Route information
- Length: 61 mi (98 km)

Major junctions
- North end: Birmingham
- M42 J3 A4540 A4040 A4023 A4189 A448 A422 A46 A40 A426 A429 A417
- South end: Cirencester

Location
- Country: United Kingdom
- Primary destinations: Redditch Evesham

Road network
- Roads in the United Kingdom; Motorways; A and B road zones;

= A435 road =

Road in England

The A435 is a main road in England running between Birmingham and Cirencester (although most of the section between Alcester and just north of Cheltenham has been reclassified as the A46).

==Route==

===Birmingham to Alcester===
The A435 starts on the Birmingham Ring Road, A4540, heading south through the suburbs of Moseley and Kings Heath. A dual carriageway bypasses Wythall before crossing the M42 at junction 3. The road serves the new town of Redditch, yet avoids it to the east. 2 mi before the village of Studley the road becomes single carriageway again passing through the heart of the village, meeting the A448 road at the other side.
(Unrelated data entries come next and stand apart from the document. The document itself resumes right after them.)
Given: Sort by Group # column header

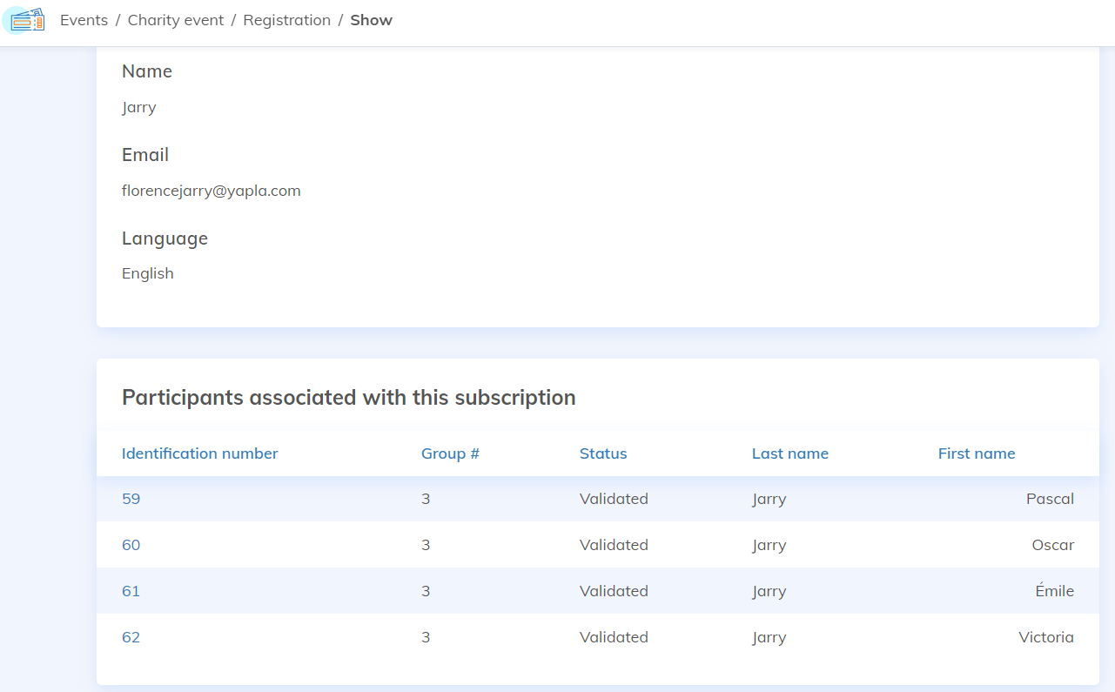Looking at the screenshot, I should (450, 453).
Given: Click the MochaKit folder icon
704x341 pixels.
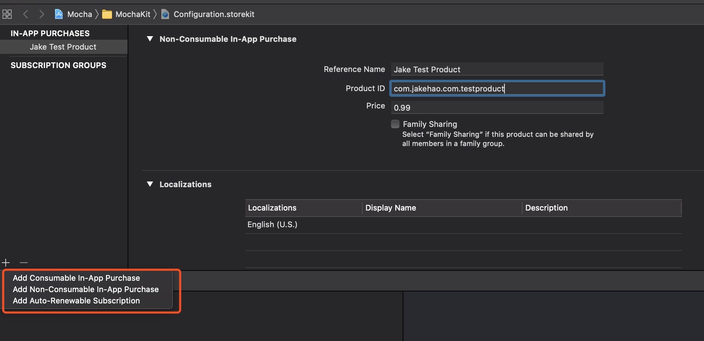Looking at the screenshot, I should pyautogui.click(x=107, y=14).
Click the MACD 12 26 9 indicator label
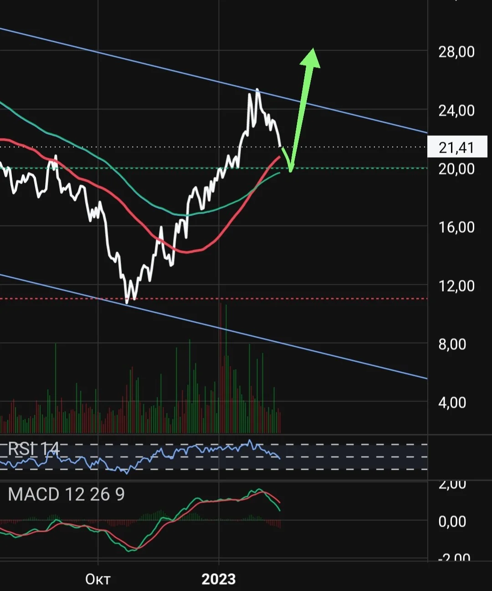 point(66,494)
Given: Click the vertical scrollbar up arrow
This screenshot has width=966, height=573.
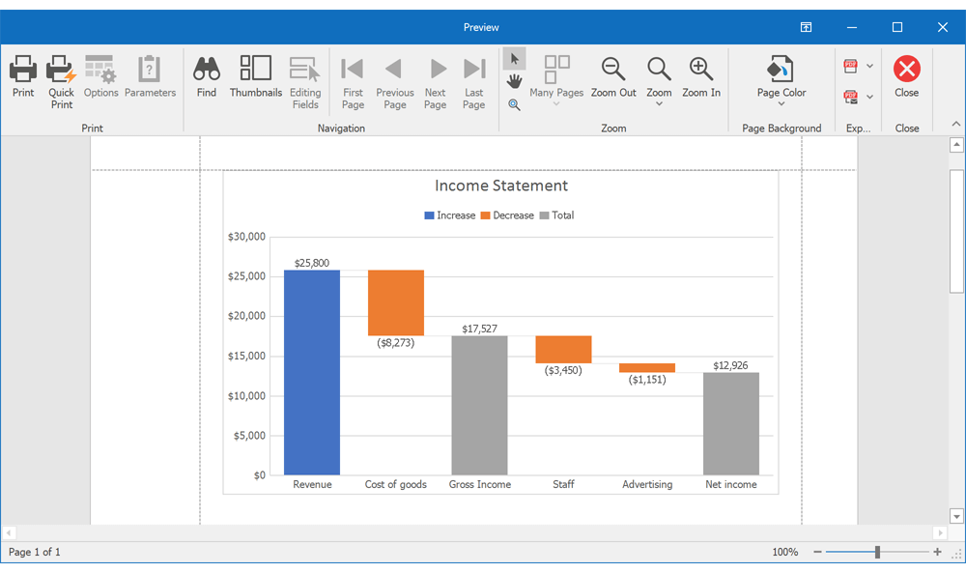Looking at the screenshot, I should tap(955, 144).
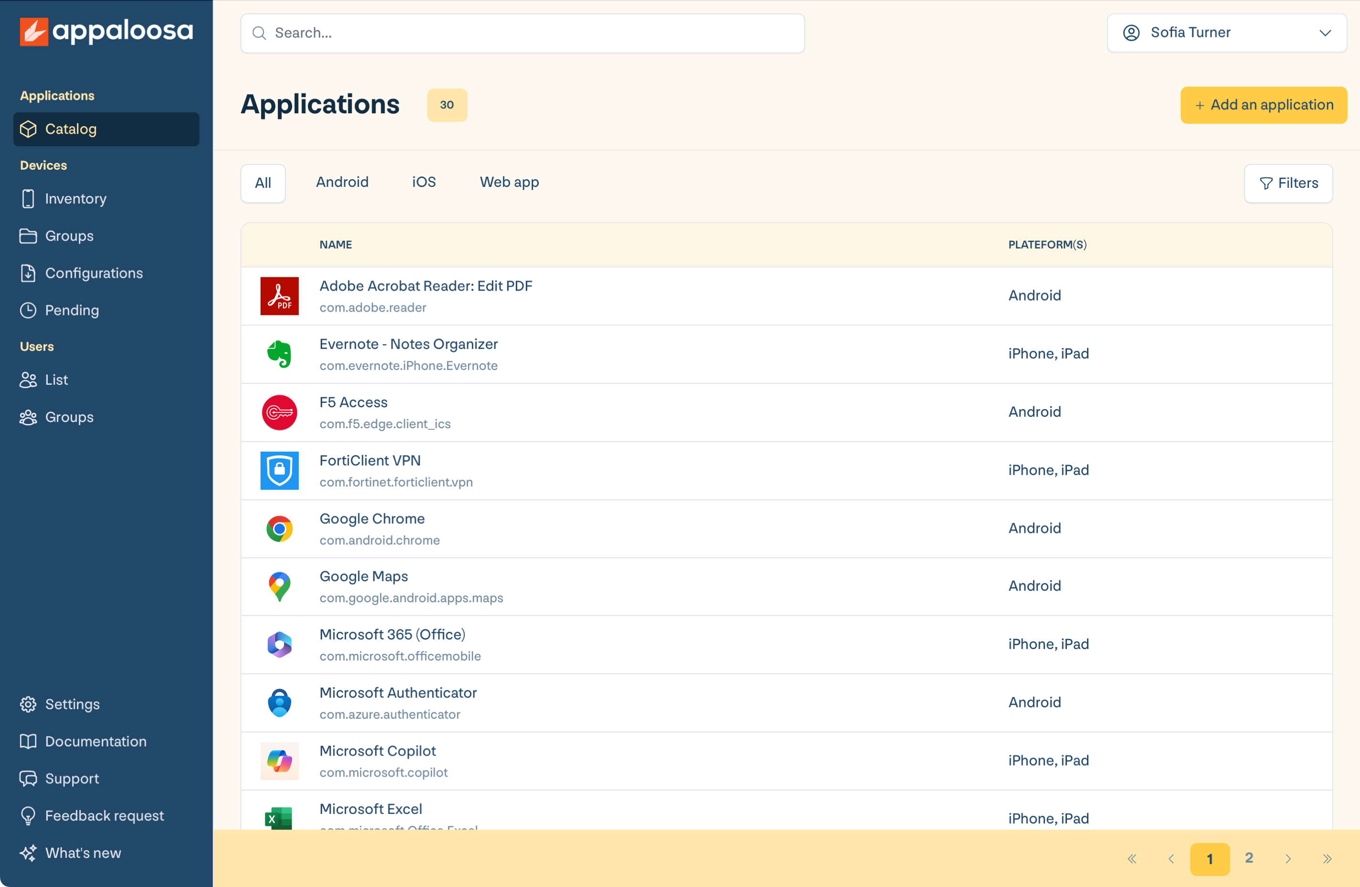Click the Add an application button
Viewport: 1360px width, 887px height.
point(1265,104)
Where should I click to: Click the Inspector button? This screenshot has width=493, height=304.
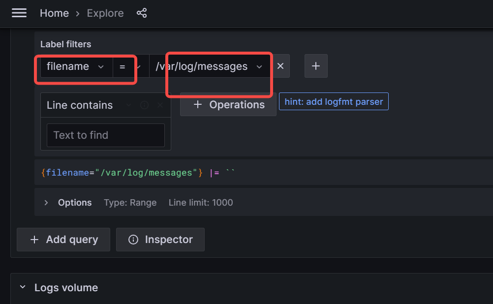(x=160, y=240)
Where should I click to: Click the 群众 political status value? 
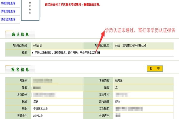coord(118,102)
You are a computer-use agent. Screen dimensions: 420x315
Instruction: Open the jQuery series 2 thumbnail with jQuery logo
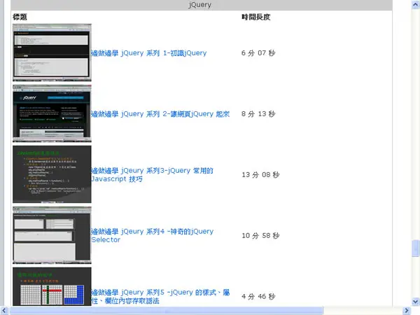tap(52, 113)
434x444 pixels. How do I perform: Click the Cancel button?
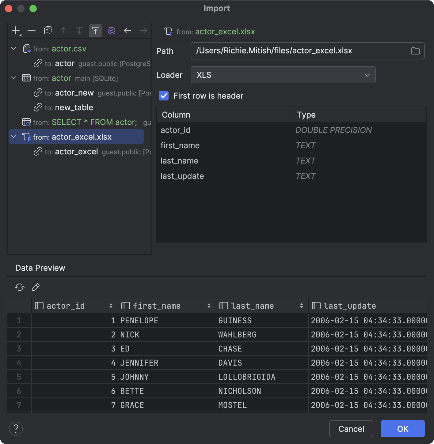click(x=351, y=429)
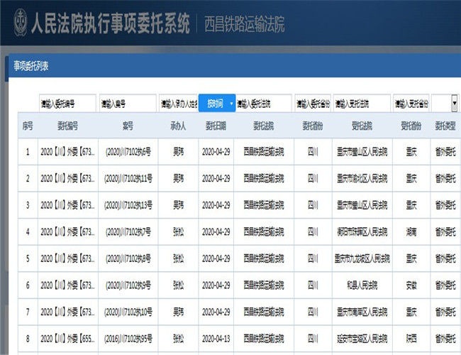Select the 事项委托列表 panel tab
Viewport: 461px width, 355px height.
(31, 67)
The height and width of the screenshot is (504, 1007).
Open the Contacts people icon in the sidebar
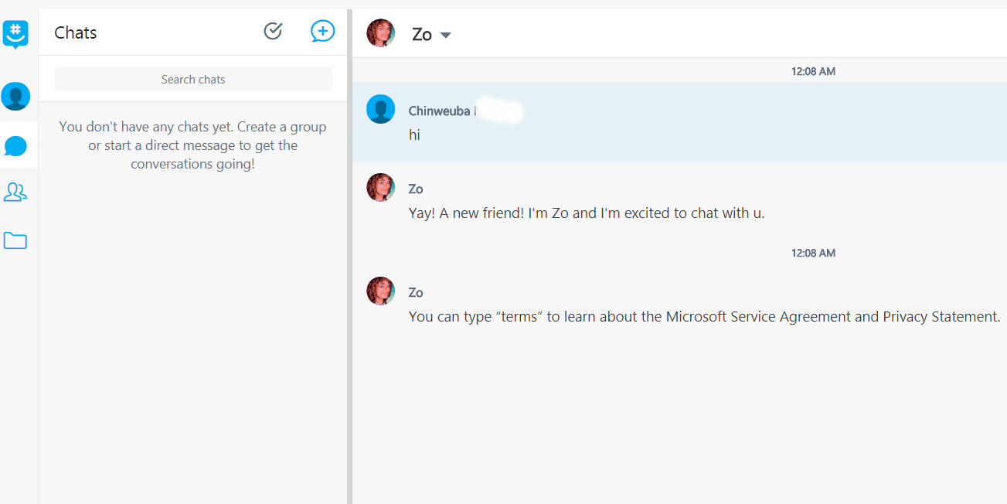click(x=15, y=192)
Alcester is bypassed to the west, meeting the A46 on the south side of the town. The next 21 mi the road is concurrent with the A46.

===Teddington to Cheltenham===
At a roundabout near Teddington, the A435 resumes as a non primary route, passing through the centre of Cheltenham, continuing south to eventually cross the A417 and terminating in the centre of Cirencester.

==Former routes==
In several places the A435 has bypassed towns and villages, or superseded by other routes.
- Hollywood and Wythall
- Portway
- Alcester
- Between Alcester and Evesham, the A435 route was bypassed by a new dual carriageway classified as the A46. The former A435 route passed the villages of Dunnington, Harvington and Norton and is now classified as the B4088.
- Between Evesham and Teddington the existing A435 route was reclassified as the A46

==Historical Places along the route==
- From a mile north of Studley until Alcester the road runs along path of old Roman road Ryknild Street.
- Coughton Court, stately home run by the National Trust.
- Ragley Hall stately home, the ancestral seat of the Marquess of Hertford.

== Active travel ==
In 2025, construction is expected to start on a dedicated cycle lane along the A435 between Cheltenham and Bishop's Cleeve. It is part of a wider project to provide a cycling route from Bishop's Cleeve to Stroud.